Originally, I kept coming at it from a pure Computer Science approach (programming and datastructures) but eventually had to roll my sleeves and get down to the formal logic level (i.e., the Deconstructionist, Computer Engineer approach).

Partitioning the KR Space

The first method with the most impact was seperating Assertional Box statements (statements of class membership) from the rest of the Knowledge Base. When I say Knowledge Base, I mean a 'named' aggregation of all the named graphs in an RDF database. Partitioning the Table space has a universal effect on shortening indices and reducing the average number of rows needed to be scanned for even the worts case scenario for a SQL optimizer. The nature of RDF data (at the syntactic level) is a major factor. RDF is Description Logics-oriented representation and thus relies heavily on statements of class membership.

The relational model is all about representing everything as specific relations and the 'instanciation' relationship is a perfect candidate for a database table.

Eventually, it made sense to create additional table partitions for:

  • RDF statments between resources (where the object is not an RDF Literal).
  • RDF's equivalent to EAV statements (where the object is a value or RDF Literal).

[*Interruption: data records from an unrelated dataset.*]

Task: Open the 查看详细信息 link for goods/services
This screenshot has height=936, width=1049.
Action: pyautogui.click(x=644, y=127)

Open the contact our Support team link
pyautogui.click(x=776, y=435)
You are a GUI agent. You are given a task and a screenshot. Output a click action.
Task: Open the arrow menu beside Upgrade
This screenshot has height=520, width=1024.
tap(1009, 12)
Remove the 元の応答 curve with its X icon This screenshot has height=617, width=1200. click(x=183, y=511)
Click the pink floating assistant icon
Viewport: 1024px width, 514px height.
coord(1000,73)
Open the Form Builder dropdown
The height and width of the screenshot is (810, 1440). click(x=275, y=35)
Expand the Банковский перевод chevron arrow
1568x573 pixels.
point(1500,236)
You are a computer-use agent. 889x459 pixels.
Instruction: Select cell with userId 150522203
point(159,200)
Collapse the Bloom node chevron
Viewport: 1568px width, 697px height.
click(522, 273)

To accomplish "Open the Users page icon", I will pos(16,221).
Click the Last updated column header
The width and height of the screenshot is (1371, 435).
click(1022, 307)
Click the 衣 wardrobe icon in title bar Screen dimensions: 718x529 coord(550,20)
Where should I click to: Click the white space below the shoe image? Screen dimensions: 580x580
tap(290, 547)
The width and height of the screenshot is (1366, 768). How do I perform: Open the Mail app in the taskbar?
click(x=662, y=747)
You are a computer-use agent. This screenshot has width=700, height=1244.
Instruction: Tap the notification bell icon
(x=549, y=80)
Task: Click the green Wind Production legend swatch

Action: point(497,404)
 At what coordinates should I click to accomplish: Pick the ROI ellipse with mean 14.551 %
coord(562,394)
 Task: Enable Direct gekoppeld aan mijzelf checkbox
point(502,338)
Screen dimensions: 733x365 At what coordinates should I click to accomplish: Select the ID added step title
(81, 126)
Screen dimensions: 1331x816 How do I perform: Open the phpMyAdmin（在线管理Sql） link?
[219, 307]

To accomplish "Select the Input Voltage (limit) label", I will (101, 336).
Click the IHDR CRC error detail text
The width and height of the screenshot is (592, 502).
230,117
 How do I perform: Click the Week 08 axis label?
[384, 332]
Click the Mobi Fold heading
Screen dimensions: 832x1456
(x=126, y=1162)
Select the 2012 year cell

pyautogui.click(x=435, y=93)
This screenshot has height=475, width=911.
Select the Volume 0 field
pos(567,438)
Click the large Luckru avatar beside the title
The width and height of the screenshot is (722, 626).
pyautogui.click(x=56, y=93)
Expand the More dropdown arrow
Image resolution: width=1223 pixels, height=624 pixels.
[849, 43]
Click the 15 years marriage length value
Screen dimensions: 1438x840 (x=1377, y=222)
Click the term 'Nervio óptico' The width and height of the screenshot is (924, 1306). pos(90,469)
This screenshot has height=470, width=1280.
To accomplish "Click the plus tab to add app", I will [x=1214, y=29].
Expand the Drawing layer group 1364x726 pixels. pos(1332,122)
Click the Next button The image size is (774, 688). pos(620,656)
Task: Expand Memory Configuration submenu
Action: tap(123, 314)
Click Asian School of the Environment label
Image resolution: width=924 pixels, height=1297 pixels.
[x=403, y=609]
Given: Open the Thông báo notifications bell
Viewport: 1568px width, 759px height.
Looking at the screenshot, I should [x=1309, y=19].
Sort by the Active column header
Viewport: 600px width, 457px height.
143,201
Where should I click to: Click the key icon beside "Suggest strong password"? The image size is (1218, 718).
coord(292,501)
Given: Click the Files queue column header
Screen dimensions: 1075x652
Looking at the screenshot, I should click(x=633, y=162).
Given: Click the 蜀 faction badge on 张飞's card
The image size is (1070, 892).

Matching Triple Patterns against these partitions can be expressed using a decision tree which accomodates every combination of RDF terms. For example, a triple pattern:

?entity foaf:name "Ikenna"

Would only require a scan through the indices for the EAV-type RDF statements (or the whole table if neccessary - but that decision is up to the underlying SQL optimizer).

Using Term Type Enumerations

The second method involves the use of the enumeration of all the term types as an additional column whose indices are also available for a SQL query optimizer. That is:

ANY_TERM = ['U','B','F','V','L']

The terms can be partitioned into the exact allowable set for certain kinds of RDF terms:

ANY_TERM = ['U','B','F','V','L']
CONTEXT_TERMS   = ['U','B','F']
IDENTIFIER_TERMS   = ['U','B']
GROUND_IDENTIFIERS = ['U']
NON_LITERALS = ['U','B','F','V']
CLASS_TERMS = ['U','B','V']
PREDICATE_NAMES = ['U','V']

NAMED_BINARY_RELATION_PREDICATES = GROUND_IDENTIFIERS
NAMED_BINARY_RELATION_OBJECTS    = ['U','B','L']

NAMED_LITERAL_PREDICATES = GROUND_IDENTIFIERS
NAMED_LITERAL_OBJECTS    = ['L']

ASSOCIATIVE_BOX_CLASSES    = GROUND_IDENTIFIERS

For example, the Object term of an EAV-type RDF statment doesn't need an associated column for the kind of term it is (the relation is explicitely defined as those RDF statements where the Object is a Literal - L)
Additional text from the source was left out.